The second material 30 fills the second mold cavity 28 and flows through the narrow channel and partially flows into the notches 26 of the first material 20 as shown in FIG. 4. However, the wave front of the second material 30 cannot be turned or passed through all of the narrow channels. Thus, the flow of uncured second material is terminated and does not deviate between the mold halves 12, 14 during the second injection process. To illustrate this advantage, the gap formed between the upper mold half 12 and the lower mold half 14 and the narrow channel was enlarged. The preferred thickness of the shell 30 is on the order of 0.003 to 0.005 inches or about 0.125 mm.

During condensation of the base, for example the first material 20, heat is released from the first material 20, which heat cures the coating 30 on the molded substrate. Optionally, mold halves 12, 14 may be maintained at about 250 ° F. to enhance interconnection. Once condensation and hardening are complete, the first mold half 12 is fully open. The molded article then has an envelope that forms the desired class A finish for the panel. In addition, the panel does not require a separate painting step.

An alternative method of forming a panel in which the first mold half 12 does not rise above the second mold half 14 is contemplated. That is, the upper mold half 12 and the second mold half 14 remain in a fully closed position during the molding process. With the formation of the notches 26, the injection of the first material 20 takes place in the same way as before. However, the second material 30 is injected with the mold halves 12, 14 closed. The first material 20 may shrink slightly during condensation and has some compressible properties. Therefore, the injection pressure of the second material 30 at least partially compresses the first material 20 and creates a small gap between the first material 20 and the first mold half 12. The small gap is similar to the second mold cavity 28 described above. The ribs 24 and notches 26 of the first material 20 continue to operate to retain the second material 30 in the upper 12 and lower mold halves 14 during its injection. This method may be desirable when using the first material 20 to be compressible after initial setting.

Referring to Fig. 6, molded article 100 is described. The molded article 100 has a convex Class A outer surface with a flat section 40 as a whole and a flange 27 extending with respect to the periphery of the base article 100. The flange 27 is preferably spaced apart from and extending from the flat section 40.

In this embodiment, the flange 27 has a series of circumferentially extending holes 42 separated by a series of filling webs 44. The series of holes 42 separate the inner region of the flange 27 from the outer raceway 46. The first and second mold halves 12, 14 are modified by known techniques for forming the holes 42 by inserting walls into one of the mold halves 12, 14. The portion of the rib 24 is configured to extend between the walls that form the hole 42.

The molded article is formed by the method described below.

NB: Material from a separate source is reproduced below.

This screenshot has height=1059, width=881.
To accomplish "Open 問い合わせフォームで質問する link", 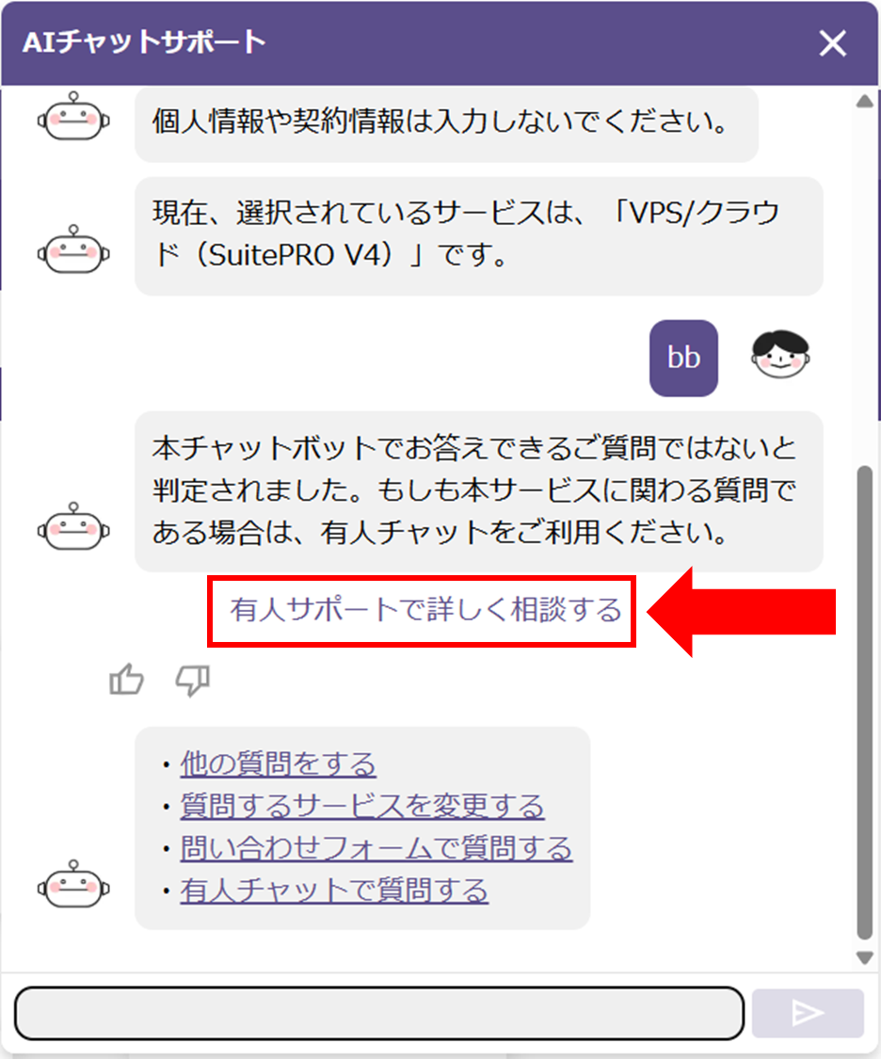I will 376,849.
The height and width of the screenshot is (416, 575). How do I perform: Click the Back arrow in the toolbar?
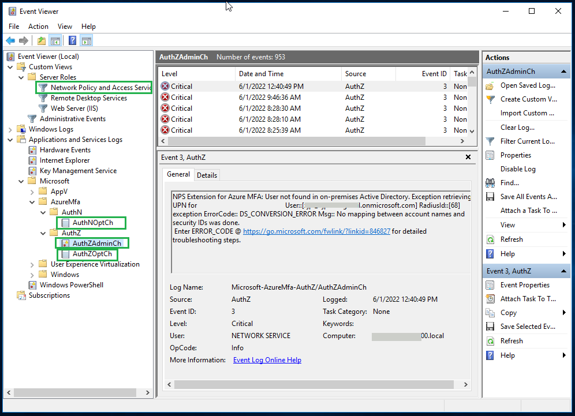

Once the molded article is removed from the mold halves 12, 14, the raceway 46 may be removed from the substrate by cutting or shearing the web 44. Web 44 should have a minimum amount of second material 30. This material is easily removed or, alternatively, the web 44 is polished to re-render the raceway and fed back into the forming process as part of the first material 20 well known in the art, such that the raceway 46 Can be cut from.

The invention has been described in an illustrative manner, and it is to be understood that the terminology used is within the nature of the description words rather than of limitation. It will be apparent to those skilled in the art that various modifications and variations of the present invention are possible in light of the above teachings. Therefore, the invention may be practiced otherwise than as specifically described.

Claims (27)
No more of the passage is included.